咄嗟に反応した左手は握りこぶしで、彼の手がそれを包み込んだ。


「敗者は勝者の言うことをきかないとなぁ」


そう、にやりと笑いながら。





「随分歩いたなぁ」


呑気に呟いた二口の茶色い髪を、ぎゅっと引っ張った。いてて、と肩を竦めたかと思えば、あからさまな舌打ちが聞こえる。


「そんなことして…落としちゃうぞー」
「いいよ、むしろ降ろしてよ」
「あ、やっぱり駄目」


鼻歌交じりに再び歩き出した彼の肩をつつくと、間の抜けた声がその理由を問うてきた。


「しょっちゅうこんなことしてんの?」
「おんぶ?しねーよ滅多に」
「それもそうだけど、そうじゃなくて」


見慣れない高さから眺める景色で、より一層二口の背の高さを実感する。

不意打ちのじゃんけんを仕掛けた二口は、有無を言わせずわたしをおぶって授業真っ只中の校内を抜け出した。サボりなんて生まれて初めてで、悪いことをしているという罪悪感と、ほんの少しの高揚感がわたしの胸を満たしていたけれど、それには気付かないふりをしていた。

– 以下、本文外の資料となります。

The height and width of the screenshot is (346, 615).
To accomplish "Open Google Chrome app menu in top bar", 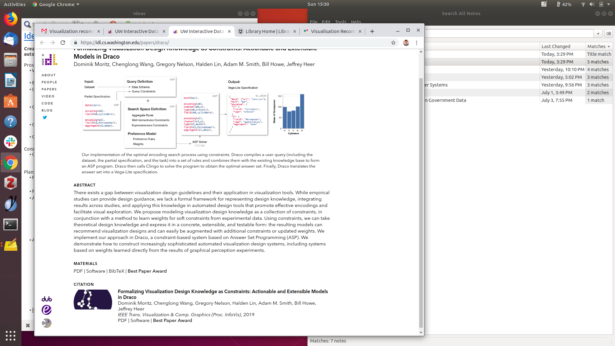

「というか、どこ行くの。この辺の道詳しくないから怖いんだけど」
「どっか遠くかなぁ」
「遠くって…帰れなくなったらどうすんの」
「そんときになってから考えればいいんじゃん?」


そんな無責任な、と嘆くわたしを他所にどんどん知らない道を進んでいく二口。自由が効かない上見知らぬ土地ということもあって、仕方なく彼の気が済むまで付き合おうと諦めた。


「……」
「…お、急に大人しくなった」
「騒いでも無駄だってわかったし」
「その通り」


足に直に触れられる手に、不覚にもちょっとだけ体が強張る。おんぶだなんて子供っぽいしどうしたって体が密着するし、そもそも仮にも年頃なんだから緊張するのが当たり前なのだ。なのに、事もなげにわたしをおぶって漫歩するこの男の頭の中はどうなっていることやら。せめてどうか、いつもより早い鼓動が伝わらないようにと体を反らすと、道が開けて河原が見えた。


「ちょっと休憩ー」


二口がしゃがみこんで数十分ぶりに足が地面につくと、立ち方を忘れたみたいな感覚でふらついて座り込んだ。わたしの隣に腰を下ろした二口は、伸びをしてあくびを一つする。


「いい天気だなぁ」
「…呑気ね、二口は。呑気っていうか軽い」
「よく言われる。先輩とかに」


ああ、やっぱり。心外だよなぁなんて呟く彼を横目に、わたし以上に振り回されているであろう先輩を不憫に思った。遠くの方で小学生くらいの子たちが楽しそうに歩いているのが見えて、なんとなくそれを見つめていたらほっぺたに違和感。


「…何」
「佐和の気を引こう的な」
「なんでよ」
「だってつまんねーからさぁ」


つつかれた手を払うと、大袈裟に寝転がって泣き真似をされる。それから目を逸らすと自分が上履きのまま連れてこられていたことに気付いて、そういえば今日の授業は先生が厳しい科目だったななんてことも思い出したりして、頭をよぎるいろんなことを投げ捨てるように足を放り出してため息した。


「……怒ってたりする?」


思いも寄らない問いに、え、とかは、なんて声しか出てこなくて、二口を見ると柄にもなく申し訳なさそうにわたしを見ているものだから余計に上手く頭が回らなかった。


「…え、っと…さっきも聞いたけどさ、よくこうやってサボるの?その…女の子とかと」


心のどこかで否定してと思っている自分を不審に思いながら尋ねれば、彼は唇を尖らせてそんなわけねーじゃん、とそっぽを向いた。…そのとき嬉しい、なんて思ったのはきっと、きっとわたしの勘違いだ。


「じゃあ…なんで、わたし?」
「…攫いたくて」
「は?」
「あー、いや、ちょっと待ってタンマ」


整った自身のその顔をぺちんと叩くと、大きく息を吐いて真剣な瞳に見つめられる。目と目が合って数秒、突然吹き出した彼に困惑した。


「なんだろうな、調子いいことはすらすら出てくんのに。……あのさぁ、」


再び真っ直ぐな目がわたしを見つめたかと思えば、耳元で小さく囁いた。


「                                                」


その言葉で早まる心拍数は、ロマンスの始まり。






「好きなんだけど、って言ったら信じてくれる?」









▽肉じゃが様

大変お待たせしてしまって申し訳ありませんでした、お久しぶりでございます。

二口さんにおんぶされる話を、とのことでリクエストをいただいてすぐに書き始めたのですが、これが思いの外うまくまとまらず約一ヶ月もかかってしまいました。

二口さん…難しいです。お気に召すものができていたらいいのですが。

長らくお時間をいただいてすみませんでした。そしてリクエストありがとうございました。またよろしければお願いいたします。